Fondamentale inoltre è la conoscenza della diversità, la lotta contro la discriminazione e l’intolleranza, la conoscenza della disabilità e del suo vero significato, che può essere spiegato solo riconoscendo che è l’ambiente che ci limita, che ci rende disabili, tanto nel caso di una persona con difficoltà motorie che incontra una rampa di scale, cosi come nel caso di una persona nello spettro autistico che incontra un ambiente sovraccarico di stimolazioni e di significati incomprensibili.
Non basta.
Bisogna educare all’autismo, diffondere la cultura della neurodiversità, conoscere di cosa si tratta, e soprattutto che cosa non è, stravolgere gli stereotipi che vedono queste persone rinchiuse dentro bolle ed isolate dal mondo, bisogna comprendere che quasi sempre la bolla è l’ambiente e non la persona stessa.

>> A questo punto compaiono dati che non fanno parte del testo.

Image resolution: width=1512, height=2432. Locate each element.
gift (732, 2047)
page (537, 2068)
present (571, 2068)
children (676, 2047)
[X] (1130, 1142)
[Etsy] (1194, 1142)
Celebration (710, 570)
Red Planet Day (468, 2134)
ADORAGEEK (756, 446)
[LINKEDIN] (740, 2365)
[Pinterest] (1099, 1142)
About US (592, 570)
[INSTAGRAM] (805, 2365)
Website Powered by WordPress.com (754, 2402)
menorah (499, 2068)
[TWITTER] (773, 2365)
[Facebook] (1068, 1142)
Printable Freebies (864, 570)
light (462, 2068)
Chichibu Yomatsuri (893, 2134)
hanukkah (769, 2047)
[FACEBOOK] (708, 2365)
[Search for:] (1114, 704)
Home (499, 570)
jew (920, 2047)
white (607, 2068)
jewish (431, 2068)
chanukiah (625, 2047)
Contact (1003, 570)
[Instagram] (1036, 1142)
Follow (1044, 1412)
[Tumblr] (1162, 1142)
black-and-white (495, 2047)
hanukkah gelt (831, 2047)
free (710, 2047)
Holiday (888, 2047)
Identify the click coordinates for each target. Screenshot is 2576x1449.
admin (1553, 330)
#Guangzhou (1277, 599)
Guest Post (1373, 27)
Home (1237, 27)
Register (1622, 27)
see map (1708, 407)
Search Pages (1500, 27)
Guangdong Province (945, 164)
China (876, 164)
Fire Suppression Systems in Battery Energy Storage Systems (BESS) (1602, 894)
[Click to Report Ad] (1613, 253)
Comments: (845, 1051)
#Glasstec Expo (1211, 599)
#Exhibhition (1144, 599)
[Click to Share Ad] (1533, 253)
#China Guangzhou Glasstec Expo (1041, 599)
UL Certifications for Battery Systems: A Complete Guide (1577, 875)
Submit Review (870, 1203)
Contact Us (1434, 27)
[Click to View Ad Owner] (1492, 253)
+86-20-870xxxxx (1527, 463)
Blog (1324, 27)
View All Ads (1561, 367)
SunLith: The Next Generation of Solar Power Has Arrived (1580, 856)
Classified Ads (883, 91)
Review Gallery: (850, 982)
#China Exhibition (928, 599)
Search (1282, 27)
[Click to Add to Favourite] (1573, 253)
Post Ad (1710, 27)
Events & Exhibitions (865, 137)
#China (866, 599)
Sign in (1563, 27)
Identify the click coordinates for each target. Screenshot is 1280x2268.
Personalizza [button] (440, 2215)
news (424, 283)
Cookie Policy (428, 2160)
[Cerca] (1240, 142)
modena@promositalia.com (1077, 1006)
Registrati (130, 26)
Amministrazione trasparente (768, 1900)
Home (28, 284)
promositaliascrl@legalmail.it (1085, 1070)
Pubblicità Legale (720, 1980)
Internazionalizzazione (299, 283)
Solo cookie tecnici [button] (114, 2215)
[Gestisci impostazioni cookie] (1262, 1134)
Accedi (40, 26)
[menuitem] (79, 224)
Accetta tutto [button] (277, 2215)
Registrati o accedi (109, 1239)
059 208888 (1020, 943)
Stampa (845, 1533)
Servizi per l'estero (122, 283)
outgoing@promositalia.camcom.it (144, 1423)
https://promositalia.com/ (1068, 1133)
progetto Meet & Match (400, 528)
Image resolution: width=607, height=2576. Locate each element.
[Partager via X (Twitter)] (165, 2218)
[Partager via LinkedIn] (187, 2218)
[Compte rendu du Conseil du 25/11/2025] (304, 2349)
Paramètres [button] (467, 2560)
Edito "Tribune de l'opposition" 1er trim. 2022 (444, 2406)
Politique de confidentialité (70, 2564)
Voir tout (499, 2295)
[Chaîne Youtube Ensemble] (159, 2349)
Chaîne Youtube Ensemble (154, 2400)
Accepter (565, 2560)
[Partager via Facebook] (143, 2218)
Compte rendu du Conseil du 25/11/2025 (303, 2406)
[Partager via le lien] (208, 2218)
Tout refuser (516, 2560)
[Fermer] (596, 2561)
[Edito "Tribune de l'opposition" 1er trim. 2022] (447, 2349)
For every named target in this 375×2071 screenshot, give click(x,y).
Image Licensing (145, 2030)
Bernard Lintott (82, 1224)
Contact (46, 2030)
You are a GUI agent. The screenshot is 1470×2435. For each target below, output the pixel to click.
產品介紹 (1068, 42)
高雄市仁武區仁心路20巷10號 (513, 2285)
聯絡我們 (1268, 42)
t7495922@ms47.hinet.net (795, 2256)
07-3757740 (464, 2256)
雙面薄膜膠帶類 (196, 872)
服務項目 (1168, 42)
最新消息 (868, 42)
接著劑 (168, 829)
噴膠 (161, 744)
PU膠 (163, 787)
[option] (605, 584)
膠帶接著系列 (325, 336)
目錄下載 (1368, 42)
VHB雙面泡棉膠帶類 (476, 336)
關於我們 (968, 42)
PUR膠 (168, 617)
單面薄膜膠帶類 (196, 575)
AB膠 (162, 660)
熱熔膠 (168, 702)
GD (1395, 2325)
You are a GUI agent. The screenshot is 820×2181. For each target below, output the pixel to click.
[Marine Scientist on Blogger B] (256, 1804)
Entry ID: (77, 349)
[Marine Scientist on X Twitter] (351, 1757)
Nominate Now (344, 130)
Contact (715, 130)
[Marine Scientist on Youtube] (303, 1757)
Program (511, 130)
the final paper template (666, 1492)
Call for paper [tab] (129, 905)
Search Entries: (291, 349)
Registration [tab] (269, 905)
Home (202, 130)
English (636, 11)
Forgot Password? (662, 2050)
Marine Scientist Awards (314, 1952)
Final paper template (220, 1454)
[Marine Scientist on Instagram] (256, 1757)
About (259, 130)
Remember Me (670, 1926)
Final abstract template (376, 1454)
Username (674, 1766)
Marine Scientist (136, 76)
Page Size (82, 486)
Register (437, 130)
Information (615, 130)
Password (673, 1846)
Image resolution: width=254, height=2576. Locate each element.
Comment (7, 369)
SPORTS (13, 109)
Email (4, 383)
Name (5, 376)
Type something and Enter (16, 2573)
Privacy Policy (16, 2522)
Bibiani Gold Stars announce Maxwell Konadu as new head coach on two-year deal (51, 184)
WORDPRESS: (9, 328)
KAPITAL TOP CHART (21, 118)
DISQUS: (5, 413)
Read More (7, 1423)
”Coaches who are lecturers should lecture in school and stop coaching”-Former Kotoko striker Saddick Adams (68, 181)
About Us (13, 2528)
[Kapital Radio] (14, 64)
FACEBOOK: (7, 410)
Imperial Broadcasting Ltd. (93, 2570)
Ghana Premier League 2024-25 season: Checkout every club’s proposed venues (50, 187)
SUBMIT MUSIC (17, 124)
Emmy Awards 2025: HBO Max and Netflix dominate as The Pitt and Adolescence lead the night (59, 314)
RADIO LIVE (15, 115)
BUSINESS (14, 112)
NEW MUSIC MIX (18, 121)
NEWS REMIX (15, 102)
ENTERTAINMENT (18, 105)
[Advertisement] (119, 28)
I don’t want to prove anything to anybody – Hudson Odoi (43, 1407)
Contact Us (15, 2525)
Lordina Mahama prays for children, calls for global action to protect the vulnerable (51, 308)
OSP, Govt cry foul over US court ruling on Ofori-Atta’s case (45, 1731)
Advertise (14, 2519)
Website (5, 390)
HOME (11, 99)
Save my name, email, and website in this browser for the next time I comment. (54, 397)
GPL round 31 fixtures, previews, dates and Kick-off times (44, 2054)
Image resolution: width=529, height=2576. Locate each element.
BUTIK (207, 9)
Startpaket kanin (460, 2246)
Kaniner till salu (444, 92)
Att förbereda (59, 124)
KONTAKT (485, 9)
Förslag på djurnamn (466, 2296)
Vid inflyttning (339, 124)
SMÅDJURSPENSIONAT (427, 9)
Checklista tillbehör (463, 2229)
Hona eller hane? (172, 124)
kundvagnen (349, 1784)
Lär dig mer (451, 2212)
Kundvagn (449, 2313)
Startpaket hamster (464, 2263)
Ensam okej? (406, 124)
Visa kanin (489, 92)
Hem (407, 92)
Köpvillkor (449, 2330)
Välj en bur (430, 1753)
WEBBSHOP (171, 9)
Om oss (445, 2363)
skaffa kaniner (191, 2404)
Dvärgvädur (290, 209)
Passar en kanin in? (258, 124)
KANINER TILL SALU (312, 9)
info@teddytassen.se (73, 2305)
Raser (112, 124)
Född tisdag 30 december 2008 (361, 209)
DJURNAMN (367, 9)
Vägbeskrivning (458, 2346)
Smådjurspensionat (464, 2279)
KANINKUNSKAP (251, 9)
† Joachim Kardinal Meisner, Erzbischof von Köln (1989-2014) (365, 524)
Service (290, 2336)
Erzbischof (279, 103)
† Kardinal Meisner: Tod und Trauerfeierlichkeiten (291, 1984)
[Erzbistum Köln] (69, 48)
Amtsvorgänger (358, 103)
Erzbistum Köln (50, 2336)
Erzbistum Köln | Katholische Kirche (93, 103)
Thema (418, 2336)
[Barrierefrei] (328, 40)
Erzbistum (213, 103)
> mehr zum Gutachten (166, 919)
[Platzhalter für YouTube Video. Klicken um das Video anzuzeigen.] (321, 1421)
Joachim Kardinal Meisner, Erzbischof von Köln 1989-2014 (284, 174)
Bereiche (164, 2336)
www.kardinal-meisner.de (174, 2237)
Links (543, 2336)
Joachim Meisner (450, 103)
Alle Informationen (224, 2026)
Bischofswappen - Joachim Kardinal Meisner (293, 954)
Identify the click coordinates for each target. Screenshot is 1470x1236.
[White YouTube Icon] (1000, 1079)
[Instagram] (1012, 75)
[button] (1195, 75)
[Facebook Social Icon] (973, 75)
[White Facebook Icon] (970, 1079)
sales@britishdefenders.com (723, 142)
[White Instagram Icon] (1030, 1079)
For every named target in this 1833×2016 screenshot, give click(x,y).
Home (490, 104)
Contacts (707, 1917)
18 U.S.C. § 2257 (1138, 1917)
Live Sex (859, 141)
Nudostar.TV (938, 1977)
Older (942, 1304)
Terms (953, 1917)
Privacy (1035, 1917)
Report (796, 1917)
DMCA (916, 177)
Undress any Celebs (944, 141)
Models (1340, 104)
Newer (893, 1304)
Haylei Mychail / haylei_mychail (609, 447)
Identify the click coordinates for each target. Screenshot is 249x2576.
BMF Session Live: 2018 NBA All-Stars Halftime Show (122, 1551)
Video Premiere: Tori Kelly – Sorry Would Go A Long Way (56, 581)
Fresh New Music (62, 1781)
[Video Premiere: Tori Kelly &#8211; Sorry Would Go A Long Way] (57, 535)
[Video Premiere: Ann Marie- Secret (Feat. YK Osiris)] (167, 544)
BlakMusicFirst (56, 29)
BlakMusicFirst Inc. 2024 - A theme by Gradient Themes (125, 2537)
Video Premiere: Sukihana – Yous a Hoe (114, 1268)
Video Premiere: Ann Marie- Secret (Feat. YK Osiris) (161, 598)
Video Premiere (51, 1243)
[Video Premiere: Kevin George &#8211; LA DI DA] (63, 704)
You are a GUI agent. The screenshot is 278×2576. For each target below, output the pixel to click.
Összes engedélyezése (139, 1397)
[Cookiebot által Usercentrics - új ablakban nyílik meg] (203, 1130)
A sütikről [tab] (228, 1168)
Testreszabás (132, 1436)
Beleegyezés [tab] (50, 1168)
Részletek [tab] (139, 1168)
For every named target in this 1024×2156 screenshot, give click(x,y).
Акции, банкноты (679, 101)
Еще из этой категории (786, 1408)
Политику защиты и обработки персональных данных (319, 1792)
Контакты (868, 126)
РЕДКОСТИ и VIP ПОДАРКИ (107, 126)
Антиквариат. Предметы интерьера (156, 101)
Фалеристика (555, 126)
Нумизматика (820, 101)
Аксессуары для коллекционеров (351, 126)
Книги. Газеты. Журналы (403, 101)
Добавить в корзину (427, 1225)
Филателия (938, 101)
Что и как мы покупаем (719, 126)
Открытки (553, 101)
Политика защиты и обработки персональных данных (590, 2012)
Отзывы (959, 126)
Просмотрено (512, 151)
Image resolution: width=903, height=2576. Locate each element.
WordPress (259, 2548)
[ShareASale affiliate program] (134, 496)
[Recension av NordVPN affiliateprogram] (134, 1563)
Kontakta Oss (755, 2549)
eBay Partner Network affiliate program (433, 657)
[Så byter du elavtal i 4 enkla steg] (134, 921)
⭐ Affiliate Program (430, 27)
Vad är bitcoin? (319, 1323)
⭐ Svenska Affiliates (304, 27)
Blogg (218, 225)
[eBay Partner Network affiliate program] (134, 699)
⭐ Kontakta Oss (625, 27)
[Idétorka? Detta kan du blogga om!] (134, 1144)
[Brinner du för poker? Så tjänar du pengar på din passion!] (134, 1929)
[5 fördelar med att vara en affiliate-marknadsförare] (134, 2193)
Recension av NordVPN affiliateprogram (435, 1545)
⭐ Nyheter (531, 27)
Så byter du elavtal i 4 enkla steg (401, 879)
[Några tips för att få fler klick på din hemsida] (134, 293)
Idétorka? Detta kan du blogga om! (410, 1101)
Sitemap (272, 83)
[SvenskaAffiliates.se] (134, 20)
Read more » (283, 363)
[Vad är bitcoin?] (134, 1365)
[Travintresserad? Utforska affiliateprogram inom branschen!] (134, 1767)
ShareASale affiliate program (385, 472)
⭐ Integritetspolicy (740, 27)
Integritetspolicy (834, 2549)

L’autismo può essere una condizione inizialmente invisibile, soprattutto nelle forme ad alto funzionamento o nella sindrome di Asperger. E’ necessario che gli esperti di autismo abbiano una voce forte nella società per raccontare luci ed ombre di questo spettro, per cambiare le cattive prassi e sgretolare l’ignoranza e la paura.
Chi lavora con i ragazzi, neurotipici o autistici deve aver il coraggio di formarsi e mettersi in discussione, di modificare l’ambiente, abbattere le barriere culturali per garantire diritti ed inclusione.
I ragazzi con autismo fanno parte del contesto sociale e per avere una vita dignitosa hanno bisogno di assistenza e sostegno per lo studio, il lavoro, l’inserimento sociale e tutte le attività compromesse a causa del loro diverso funzionamento.
E soprattutto le famiglie hanno il diritto di tornare ad essere tali, di lasciare il posto ad operatori sociali e sanitari nella presa in carico dei loro ragazzi, hanno il diritto di vivere il ruolo di madri e padri e di condividere il compito dell’assistenza con gli enti responsabili per avere sulle spalle un peso minore, un peso che solo chi vive una vita nello spettro può capire.
…”Mamma, non riesco a distinguere se mi prendono in giro o sono gentili con me… ma un giorno qualcuno vorrà veramente essere mio amico e io voglio essere disponibile”.